Rosa masih terjaga. Dia sibuk membaca buku dengan membiarkan tayangan tv yang sekarang gantian menontonya. Kami saling tukar pandang dengan Rosa. Dia memakai kaca mata baca. “Kau baca apa Ros ?.” –tanyaku memulai padanya. Lama ia terdiam, kemudian “Entah mengapa penulis ini begitu suka membuat para tokohnya hidup dalam keserdahanaan. Bukan hanya itu Gas –Rosa sekarang menguliahiku –sudah empat karanganya aku baca dan setting ceritanya sebelas dua belas dengan buku ini. Yang ditonjolkan pasti kesusahan semua. Serasa dia memang sengaja untuk membuat para pembacanya putus asa dengan hidup Gas. Pasrah tak berusaha.” –kali ini aku melihat Rosa menjadi kritikus sebuah karya. Bacaanya memang tak kuragukan lagi. Hal ini terlihat dari banyaknya buku yang dia koleksi. Terlebih mayoritas adalah sastra dan sejarah –“Itu kan gila Gas. Apa dia tak berfikir kalau tulisanya dibaca khayalak umum.”

“Yang lucu itu kamu Ros” –wajahnya menatap tajam melihatku. Kerut alisnya seakan macam busur panah yang ditarik menuju sasaran tembak menukik kebawah –“sudah tahu karya-karyanya takan jauh beda dengan karya sebelumnya, mengapa kau baca juga.”

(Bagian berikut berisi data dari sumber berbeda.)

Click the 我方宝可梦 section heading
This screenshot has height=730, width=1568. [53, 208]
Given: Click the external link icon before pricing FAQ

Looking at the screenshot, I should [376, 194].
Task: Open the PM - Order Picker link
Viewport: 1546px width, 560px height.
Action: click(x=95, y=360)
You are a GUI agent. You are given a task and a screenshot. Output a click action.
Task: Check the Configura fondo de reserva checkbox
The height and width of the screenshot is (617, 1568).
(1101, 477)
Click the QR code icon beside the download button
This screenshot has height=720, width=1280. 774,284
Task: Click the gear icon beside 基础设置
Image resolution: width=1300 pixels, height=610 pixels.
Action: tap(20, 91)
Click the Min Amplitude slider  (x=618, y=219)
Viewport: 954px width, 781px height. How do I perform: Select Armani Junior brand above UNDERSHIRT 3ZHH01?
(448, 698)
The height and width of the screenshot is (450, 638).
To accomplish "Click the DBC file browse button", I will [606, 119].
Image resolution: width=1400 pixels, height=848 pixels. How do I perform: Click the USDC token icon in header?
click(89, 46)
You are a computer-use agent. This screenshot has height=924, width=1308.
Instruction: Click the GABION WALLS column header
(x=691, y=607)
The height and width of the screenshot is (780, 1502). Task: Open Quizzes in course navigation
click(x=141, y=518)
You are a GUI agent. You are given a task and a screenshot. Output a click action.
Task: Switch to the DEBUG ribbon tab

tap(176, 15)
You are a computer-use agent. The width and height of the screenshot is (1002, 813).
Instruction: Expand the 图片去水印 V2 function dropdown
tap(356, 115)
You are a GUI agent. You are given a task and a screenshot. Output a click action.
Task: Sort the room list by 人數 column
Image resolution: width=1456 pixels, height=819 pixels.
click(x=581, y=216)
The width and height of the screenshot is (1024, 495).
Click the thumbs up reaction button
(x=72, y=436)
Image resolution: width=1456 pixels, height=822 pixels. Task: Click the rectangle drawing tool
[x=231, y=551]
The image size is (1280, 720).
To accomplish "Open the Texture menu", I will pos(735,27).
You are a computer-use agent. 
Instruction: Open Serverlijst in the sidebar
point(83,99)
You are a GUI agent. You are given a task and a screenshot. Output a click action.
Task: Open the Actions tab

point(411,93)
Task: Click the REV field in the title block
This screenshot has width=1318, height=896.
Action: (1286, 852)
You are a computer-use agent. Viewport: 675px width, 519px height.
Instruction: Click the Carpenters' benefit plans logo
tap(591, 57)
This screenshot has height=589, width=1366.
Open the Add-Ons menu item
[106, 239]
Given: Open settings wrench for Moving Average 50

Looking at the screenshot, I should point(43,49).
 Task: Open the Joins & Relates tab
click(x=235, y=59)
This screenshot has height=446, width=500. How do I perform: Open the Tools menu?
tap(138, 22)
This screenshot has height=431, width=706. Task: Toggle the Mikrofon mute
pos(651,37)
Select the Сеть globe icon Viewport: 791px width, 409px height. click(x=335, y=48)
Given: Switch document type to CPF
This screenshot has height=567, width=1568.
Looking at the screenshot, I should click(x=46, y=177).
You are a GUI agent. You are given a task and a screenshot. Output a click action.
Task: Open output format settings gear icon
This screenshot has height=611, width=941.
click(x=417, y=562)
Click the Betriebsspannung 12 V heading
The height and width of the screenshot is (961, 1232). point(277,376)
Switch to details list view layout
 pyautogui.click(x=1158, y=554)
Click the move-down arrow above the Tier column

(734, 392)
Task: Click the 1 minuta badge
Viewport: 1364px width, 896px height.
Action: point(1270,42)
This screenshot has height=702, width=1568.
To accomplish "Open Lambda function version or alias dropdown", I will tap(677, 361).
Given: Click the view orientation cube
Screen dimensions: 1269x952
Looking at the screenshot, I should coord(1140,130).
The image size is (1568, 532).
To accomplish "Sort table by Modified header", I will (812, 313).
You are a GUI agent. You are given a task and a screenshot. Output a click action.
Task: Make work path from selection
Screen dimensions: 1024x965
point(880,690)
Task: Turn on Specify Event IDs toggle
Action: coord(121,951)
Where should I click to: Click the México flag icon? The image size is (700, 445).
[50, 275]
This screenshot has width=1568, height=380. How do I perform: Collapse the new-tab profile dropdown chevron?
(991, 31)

Rosa diam melanjutkan bacaanya. Aku berdiri menuju rak-rak buku yang berada dibelakang Rosa. Kuamati judul-judulnya. Aku amati cover dan jenis kertasnya. Buku sebanyak ini, mungkin ada delapan ratusan buku. Dengan berbagai judul. Asli Indonesia maupun terjemahan dengan kualitas kertas bagus tanpa aku temui satu bukupun yang bajakan.

“Kau Gas. Jangan sekali-kali menulis seperti dia. Kau harus fahami bahwa tulisanmu dibaca orang banyak. Kau memiliki pembaca. Menulislah dengan hati, editlah dengan otak. Boleh sekali-kali kau dengan jujur menulis menurut apa yang hatimu rasakan. Tapi jangan seperti penulis ini. Menggelikan.”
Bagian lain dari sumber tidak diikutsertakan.